Dangerous New Point-Of-Sale System Malware
Brand New Credit Card “Skimming” Malware Threatens Safe Holiday Shopping
Security experts have identified a new strain of point-of-sale malware, known as Getmypass. It is also known as POSCardStealer, and Getmypos. It is an information exfiltration program that steals credit and debit card information at physical retail locations. It was unknown to 55 top antivirus programs the day before Thanksgiving. Now more than 28 recognize it as of today (December 10th).
This new strain of malware seems to be still under development, so it may not have been able to fully capitalize on that head start. Getmypass is a RAM scraper designed to infect point-of-sale devices such as payment-card readers. It read the card reader’s running memory for card data immediately after the customer card swipe. The data is encrypted nearly right away, but that split second is all the RAM scraper needs.) The pieces of malware used in the Target and Home Depot data breaches were also RAM scrapers.
Nick Hoffman of the blog Security Kitten discovered and named Getmypass (after a password buried in the code) last Wednesday, and researchers at security software company Trend Micro followed with their own analysis on Thanksgiving. Hoffman ran the malware’s hash, or digital fingerprint, through the 55 antivirus screeners on free malware-analysis website VirusTotal and got no results — none recognized the malware.
In real-life scenarios, many antivirus programs would have discovered Getmypass through behavioral analysis, although the malware has a trick up its sleeve to fool some of them: it was digitally signed by using a digital certificate of authenticity from a publisher named “Bargaining Active.”

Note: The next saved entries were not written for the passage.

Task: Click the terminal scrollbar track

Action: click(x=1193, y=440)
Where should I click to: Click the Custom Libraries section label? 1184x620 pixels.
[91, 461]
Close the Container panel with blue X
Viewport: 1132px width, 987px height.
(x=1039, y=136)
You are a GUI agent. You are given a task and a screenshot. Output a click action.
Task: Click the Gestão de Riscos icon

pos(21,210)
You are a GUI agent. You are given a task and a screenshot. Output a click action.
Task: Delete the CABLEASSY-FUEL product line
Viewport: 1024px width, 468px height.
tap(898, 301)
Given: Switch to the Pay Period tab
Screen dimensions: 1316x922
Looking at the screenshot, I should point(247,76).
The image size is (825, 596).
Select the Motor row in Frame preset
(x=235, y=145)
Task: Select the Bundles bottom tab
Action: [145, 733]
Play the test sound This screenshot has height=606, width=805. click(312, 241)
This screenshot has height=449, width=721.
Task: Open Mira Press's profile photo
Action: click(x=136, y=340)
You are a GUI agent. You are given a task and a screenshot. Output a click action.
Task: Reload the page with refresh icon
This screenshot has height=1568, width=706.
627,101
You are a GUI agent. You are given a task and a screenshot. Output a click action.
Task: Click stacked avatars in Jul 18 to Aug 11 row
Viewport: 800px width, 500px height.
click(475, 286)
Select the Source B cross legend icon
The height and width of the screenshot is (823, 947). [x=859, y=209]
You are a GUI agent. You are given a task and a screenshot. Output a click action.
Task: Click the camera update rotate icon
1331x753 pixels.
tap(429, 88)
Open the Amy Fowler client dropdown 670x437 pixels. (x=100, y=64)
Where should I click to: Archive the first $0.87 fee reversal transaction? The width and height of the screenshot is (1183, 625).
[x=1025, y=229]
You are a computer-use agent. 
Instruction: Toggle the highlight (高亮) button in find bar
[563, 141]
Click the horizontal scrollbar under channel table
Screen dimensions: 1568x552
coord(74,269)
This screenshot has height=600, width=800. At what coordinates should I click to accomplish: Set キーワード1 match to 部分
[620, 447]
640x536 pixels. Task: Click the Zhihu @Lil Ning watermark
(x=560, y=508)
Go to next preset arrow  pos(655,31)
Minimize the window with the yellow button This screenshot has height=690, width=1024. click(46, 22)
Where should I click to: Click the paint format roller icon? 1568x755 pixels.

The fact that it initially went undetected may be cause for concern, but while the malware can steal card data, it is missing the abilities to log keystrokes, collect login credentials or even move card data to a remote server.
LusyPOS, another malware straing that uses similar techniques, targets PoS systems, uses the TOR (The Onion Router) network to communicate with it’s Command and Control systems, and has been seen offered for sale on black market forums, complete with different levels of hosting, support, and access to the source code and to newly compiled versions designed to evade hash-based virus scanners.